To avoid a long article about the legal intricacies of copyright and licensing law, it was common in the early days of the recording industry for blues or R&B artists with original material to license/assign (rent/sell) the rights of their song to a record label. Under State common-law copyright protection and the U.S. Copyright Act of 1909 (once registered), an author of a song has the right to first publishing of their creative work.
Once a song is published by the author or licensed for publishing to a label, any other recording artist or label may record a version and release it in competition with the original, so long as they pay a licensing fee (known as a “mechanical license”). This phenomenon occurred often. The most common scenario in the late 1940’s and 1950’s, was for a blues or R&B artist to record and release a recording with a small independent label, only to have a larger label release a more polished version with considerably more marketing. The result being that the original disappeared into obscurity.
The “Little Bird” story begins in 1947, when Harvey O. Brooks, a successful African-American songwriter and pianist wrote and published the song “A Little Bird Told Me”. In 1948, Albert Patrick and his company, Supreme Record Company, a small independent jazz and blues record label, licensed the song for recording and release. Supreme Record Company recording artist, Paula Watson recorded the song, and it immediately became a hit, reaching #2 on the “Race Records” charts and #6 on the popular charts. Decca records, one of the largest international record companies at the time, seized on the opportunity to release a new “pop” version. Compared to the Paula Watson version, accompanied by guitarist Tiny Webb, the Decca version was far more polished, featuring Caucasian singer Evelyn Knight, accompanied by bassist Walter Page, with vocal and handclapping by Johnny Parker, and background vocals by the Star-dusters. The arrangement and vocal style of the Decca recording were clearly an imitation of the Supreme recording, which Supreme Records argued in the 1950 lawsuit, entitled them to damages compensation from Decca records.

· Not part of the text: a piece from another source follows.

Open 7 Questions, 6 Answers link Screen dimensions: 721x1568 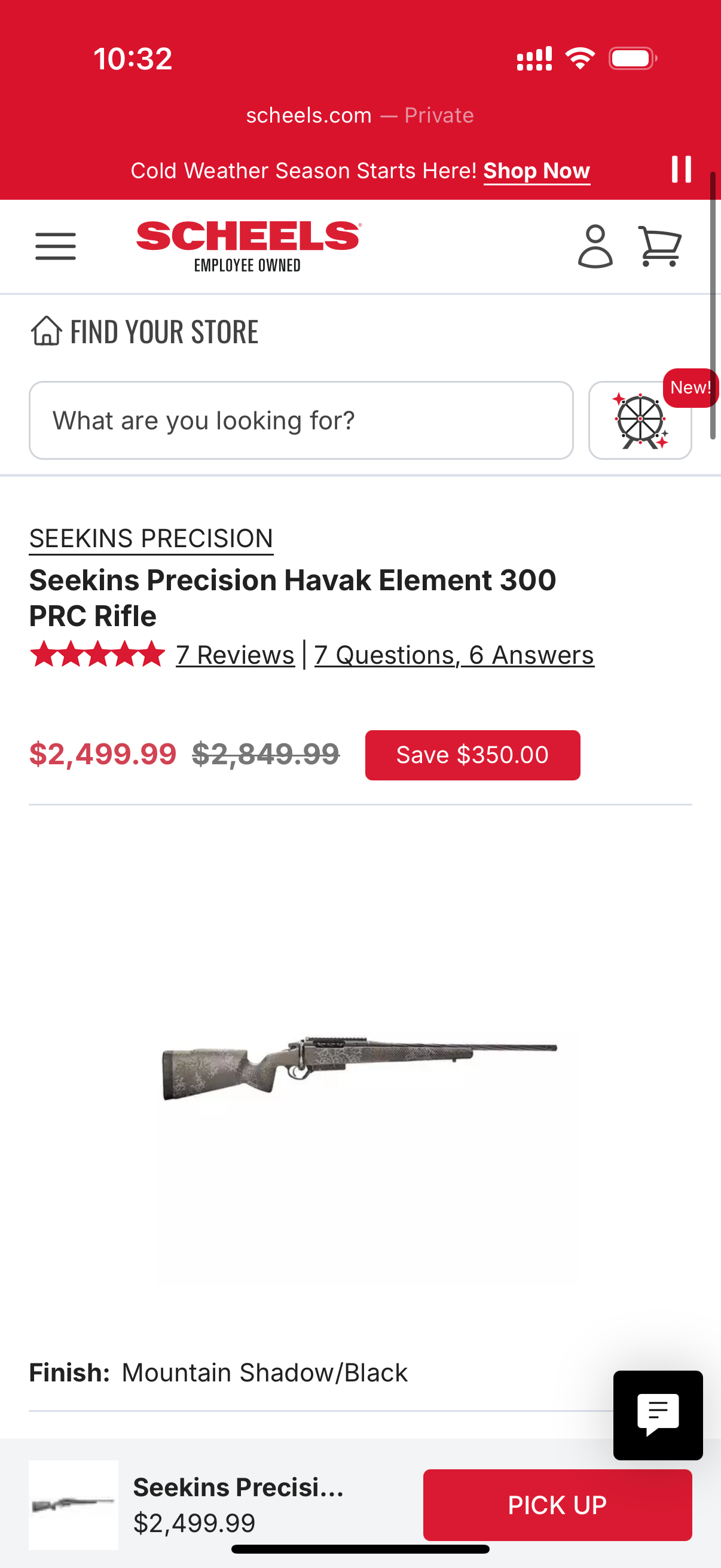(x=454, y=655)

After addressing minor issues within the claim, the United States District Court of the Southern District of California, turned to the primary issue of whether or not there could be an ownership interest in the style or arrangement of a particular song by an individual or entity other than the author. After analyzing several cases, it becomes clear that a particular style of arrangement doesn’t, by itself, create an ownership interest in the eyes of the court. The court then needs to determine whether or not there is enough similarity to create confusion as to warrant a claim for unfair competition. The court notes that to create confusion to the extent that it rises to unfair competition, the public must be unable to easily distinguish between the two versions and its origin. In this case, both recordings were clearly labeled as to which company produced each recording, eliminating the visual confusion. The court, doing a basic comparison of the two recordings, notes that both recordings are of the same song, making similarities inevitable, such as melody and structure. The court then analyzes the differences in recordings, such as the intonation, orchestration, varied harmonization and general expression. The court concludes that a trained or untrained listener is likely to easily be able to distinguish between the Supreme Records and the Decca Records recordings. Finding for Decca records, the Court paves the way for what would become an endless number of cover version recordings of blues and R&B tunes for the pop music consumers.
On a site note, by the time the case was decided, Supreme Records having lost other lawsuits, was no longer in business, and Decca had bought out Paula Watson’s contract from Supreme Records and signed her to their label.